If you’re modelling house prices using just size, getting a large sample size won’t help too much
Can improve low bias models
Is data size an issue? can artificially restrict training data size and then evaluate error
Training:
+ zero error for low m + increases error as m increases, as degrees of freedom/m falls
cv:
+ error decreases as data set increases, more accurate theta
The two curves converge towards each other for v large m
When are large datasets useful?
When all features available:
Predicting house price using just size, won’t benefit from more data...

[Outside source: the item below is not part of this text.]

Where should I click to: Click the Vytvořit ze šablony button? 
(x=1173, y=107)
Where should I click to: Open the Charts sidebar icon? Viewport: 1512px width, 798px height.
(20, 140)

If choosing correct word in sentence (to, too, two), more helpful
If human expert can do it, then more data probably helpful
Expert realtor probably couldn’t do much with just size, but speaker could answer other q
Could expert do it?
Low bias algorithms do well with more data
More data good if large number of parameters, or lot of hidden units.
Role of lambda: high makes impact of more variables lower => high bias
Low makes impacts of more variables strong => high variance
Can trade off using cut off. only make positive if above \(0.7\)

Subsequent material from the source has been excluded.